Thirteen students of material science and humanities at Northwestern University in Evanston, Illinois, are studying the mummy — excavated in 1911 and owned by Garrett-Evangelical Theological Seminary, also in Evanston — and they have already learnt that it was likely prepared in a different workshop from some other portrait mummies held at the Phoebe A. Hearst Museum of Anthropology at the University of California, Berkeley.

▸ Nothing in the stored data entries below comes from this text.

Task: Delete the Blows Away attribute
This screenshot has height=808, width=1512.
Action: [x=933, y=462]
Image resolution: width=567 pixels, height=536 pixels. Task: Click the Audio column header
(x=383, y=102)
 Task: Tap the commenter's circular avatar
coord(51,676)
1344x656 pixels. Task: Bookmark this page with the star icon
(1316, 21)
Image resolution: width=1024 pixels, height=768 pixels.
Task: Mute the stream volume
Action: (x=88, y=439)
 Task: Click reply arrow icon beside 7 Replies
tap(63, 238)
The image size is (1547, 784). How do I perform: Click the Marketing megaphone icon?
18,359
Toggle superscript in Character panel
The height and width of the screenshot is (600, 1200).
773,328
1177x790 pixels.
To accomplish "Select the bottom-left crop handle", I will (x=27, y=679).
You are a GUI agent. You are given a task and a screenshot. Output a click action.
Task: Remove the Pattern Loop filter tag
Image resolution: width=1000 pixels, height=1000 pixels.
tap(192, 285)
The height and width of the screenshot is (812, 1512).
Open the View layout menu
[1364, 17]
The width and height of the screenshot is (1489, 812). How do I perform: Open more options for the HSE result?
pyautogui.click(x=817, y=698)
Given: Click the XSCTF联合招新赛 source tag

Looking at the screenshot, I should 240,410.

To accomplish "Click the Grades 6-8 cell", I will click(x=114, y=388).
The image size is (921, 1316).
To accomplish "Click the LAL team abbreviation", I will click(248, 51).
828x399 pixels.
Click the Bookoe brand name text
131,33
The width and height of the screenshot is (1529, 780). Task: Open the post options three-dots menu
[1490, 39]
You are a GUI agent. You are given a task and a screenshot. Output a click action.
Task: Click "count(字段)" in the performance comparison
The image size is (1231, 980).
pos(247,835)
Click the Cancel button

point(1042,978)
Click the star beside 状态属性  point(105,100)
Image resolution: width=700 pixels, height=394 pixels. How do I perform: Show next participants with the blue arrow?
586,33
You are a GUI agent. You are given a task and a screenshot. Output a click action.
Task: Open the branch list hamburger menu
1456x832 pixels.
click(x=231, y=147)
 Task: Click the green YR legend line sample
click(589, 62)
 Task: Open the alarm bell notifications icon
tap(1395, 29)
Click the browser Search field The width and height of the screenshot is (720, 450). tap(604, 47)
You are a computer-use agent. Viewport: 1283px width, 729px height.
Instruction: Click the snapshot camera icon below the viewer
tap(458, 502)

"This is a once-in-a-lifetime opportunity for our undergraduate students — and for me — to work at understanding the whole object that is this girl mummy. Today’s powerful analytical tools allow us to nondestructively do the archaeology scientists couldn’t do 100 years ago," Marc Walton, a research professor of materials science and engineering at Northwestern, said in a statement Wednesday.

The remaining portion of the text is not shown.